Records supplied below:

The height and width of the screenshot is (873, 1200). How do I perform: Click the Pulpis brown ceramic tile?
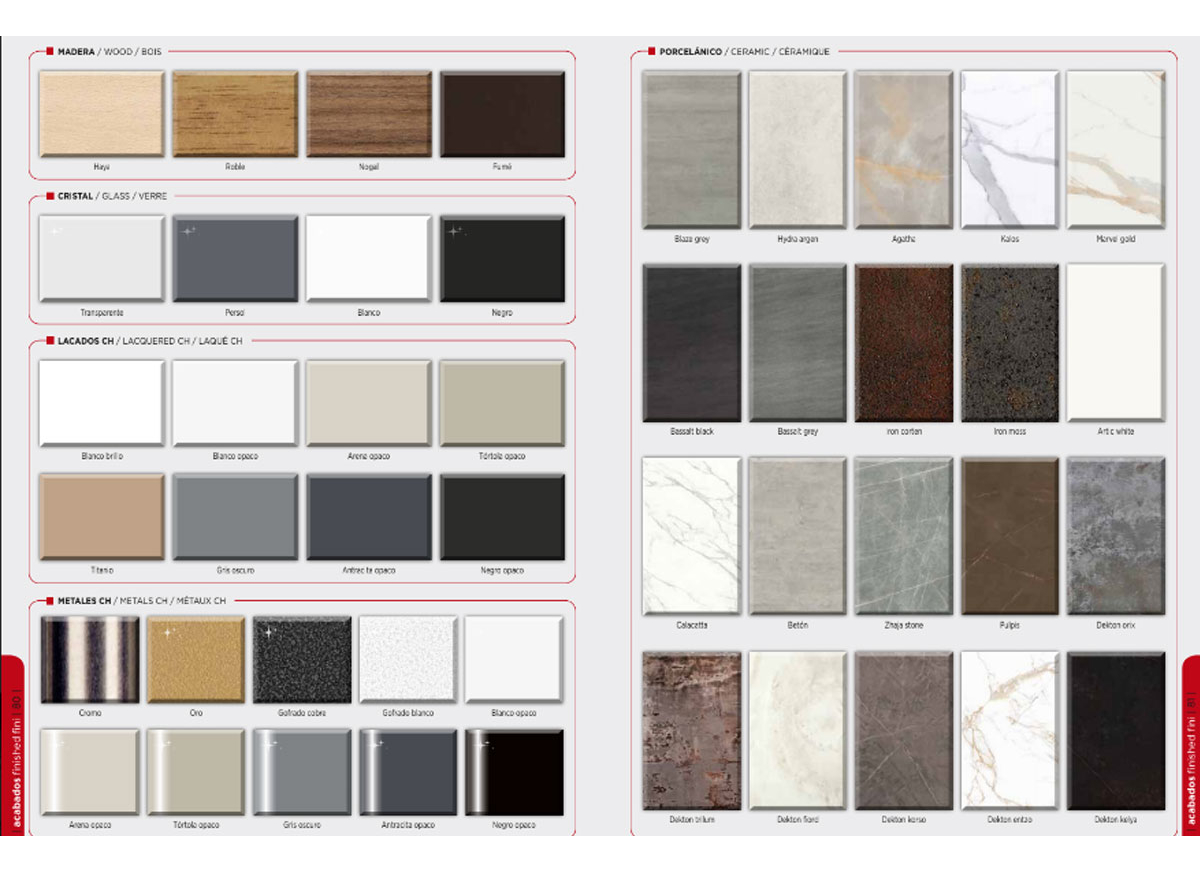tap(1010, 536)
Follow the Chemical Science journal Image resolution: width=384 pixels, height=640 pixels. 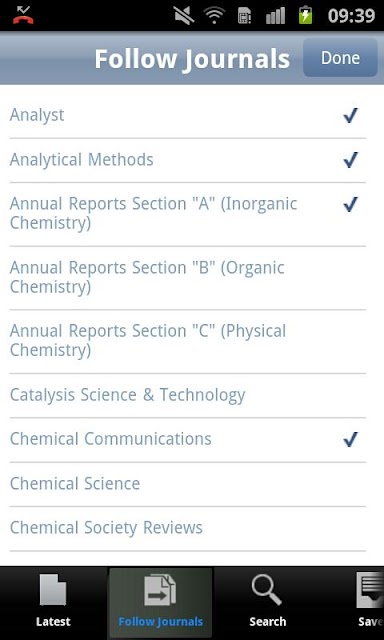pos(188,484)
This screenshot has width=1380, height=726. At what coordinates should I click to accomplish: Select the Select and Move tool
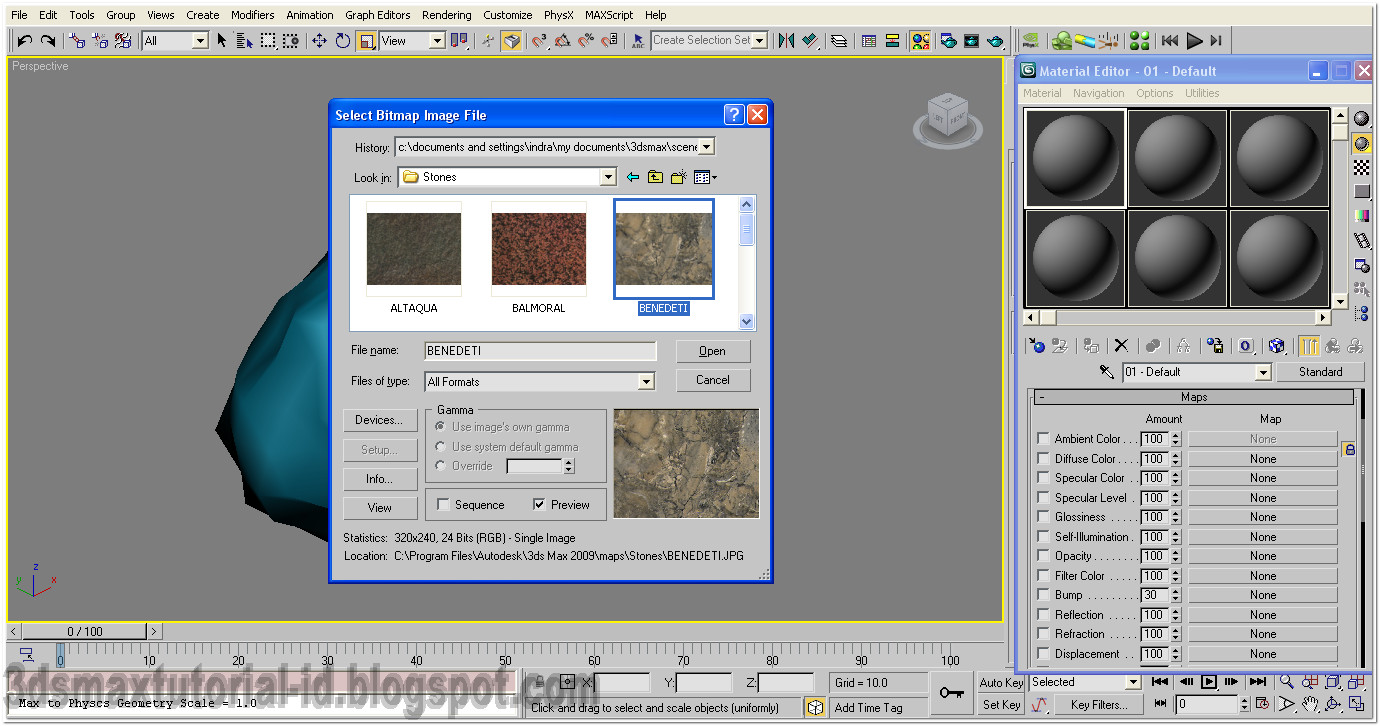(320, 41)
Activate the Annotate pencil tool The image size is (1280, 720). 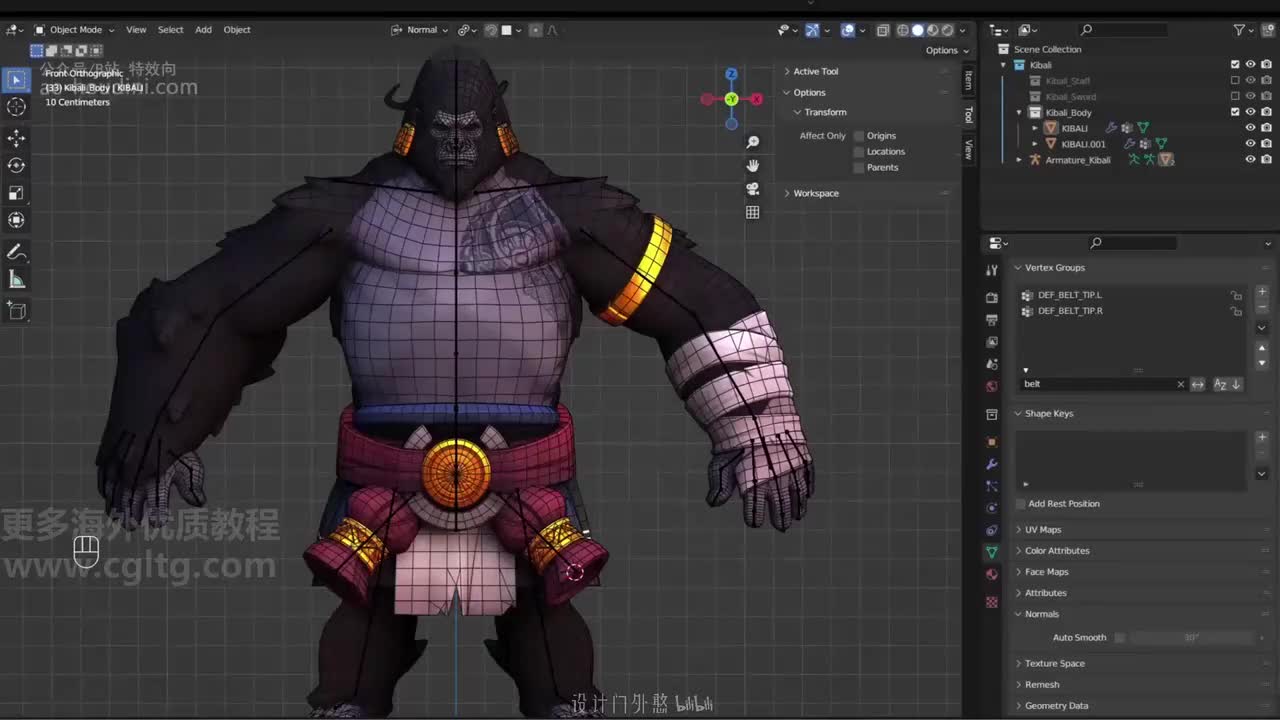[x=16, y=252]
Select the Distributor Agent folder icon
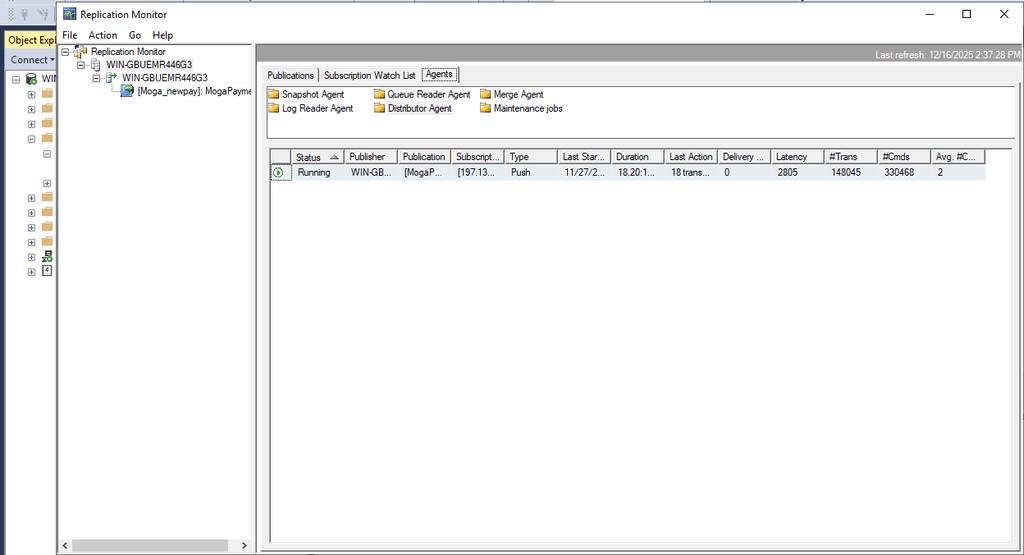Screen dimensions: 1024x555 379,109
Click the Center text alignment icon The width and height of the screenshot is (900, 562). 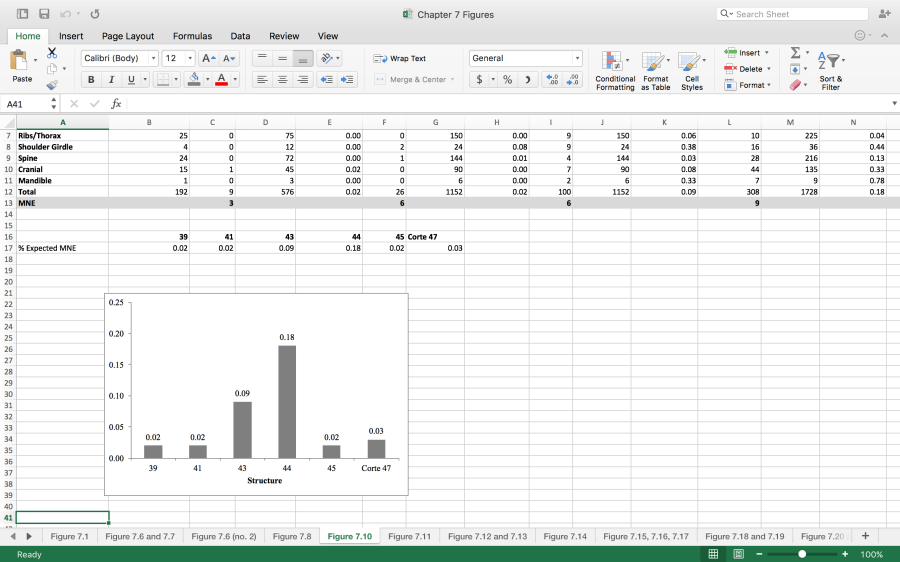283,80
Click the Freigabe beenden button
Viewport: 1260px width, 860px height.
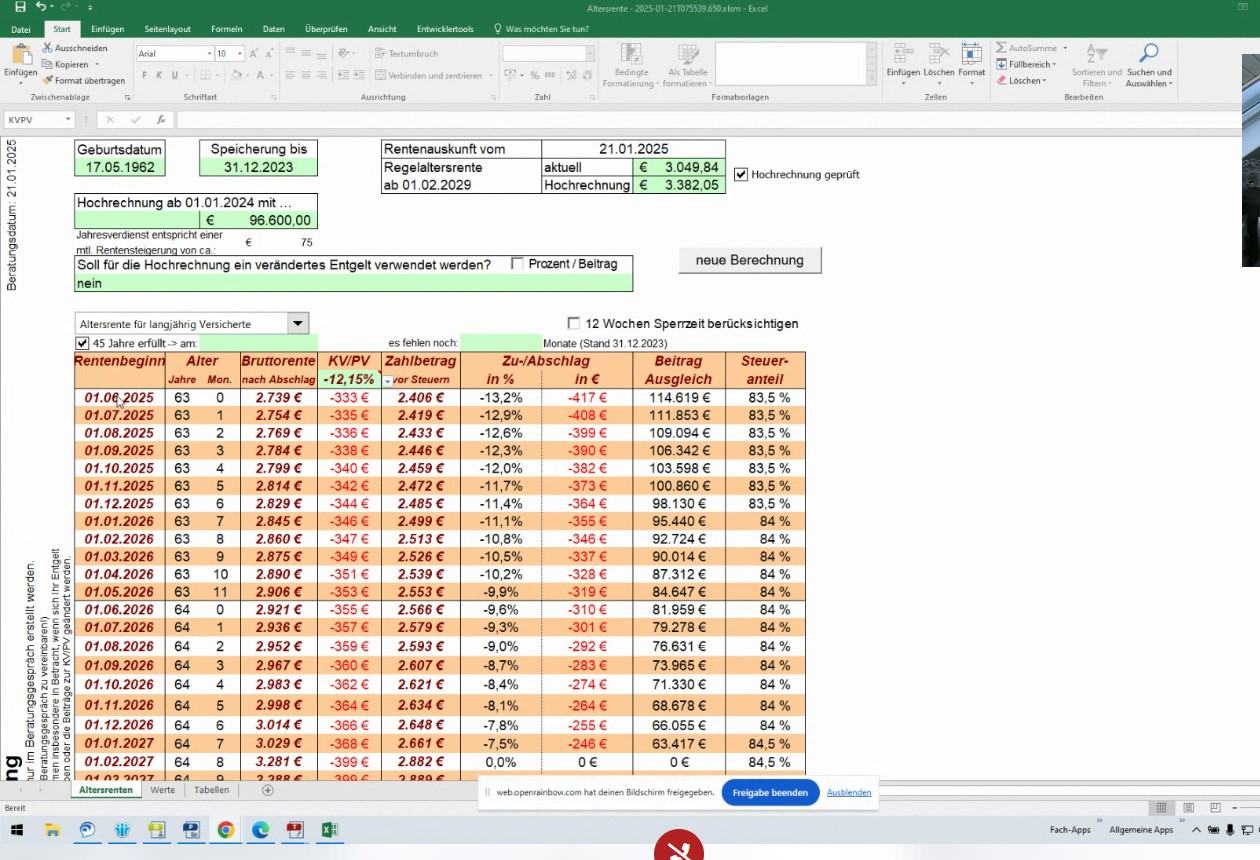[770, 792]
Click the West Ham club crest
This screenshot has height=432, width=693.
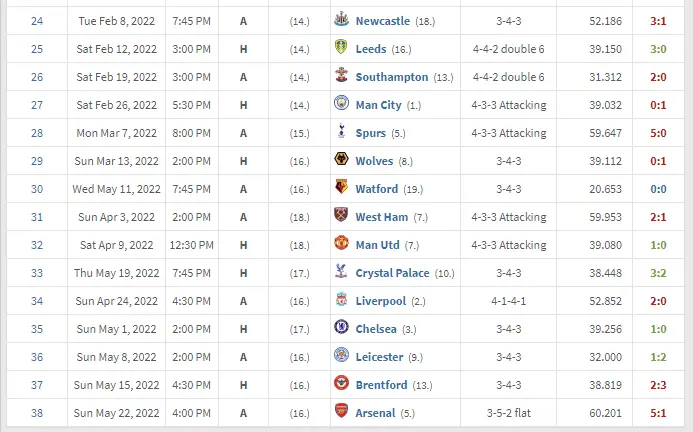341,217
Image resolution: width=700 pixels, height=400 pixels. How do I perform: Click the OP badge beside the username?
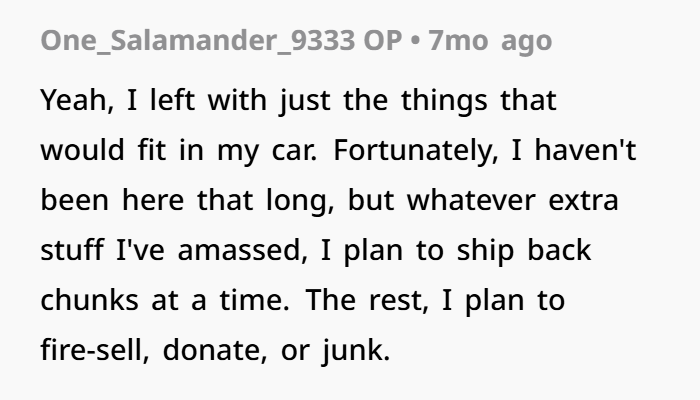click(x=383, y=40)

End of Records supplied.

What is needed -
Set down, word for word, the line that holds "Viewport: 1260px width, 860px height." and all lines after it to the end of the entries above, but not the pictures.

Result of the task -
Viewport: 1260px width, 860px height.
[770, 792]
Click the West Ham club crest
This screenshot has height=432, width=693.
341,217
Image resolution: width=700 pixels, height=400 pixels. How do I perform: Click the OP badge beside the username?
click(x=383, y=40)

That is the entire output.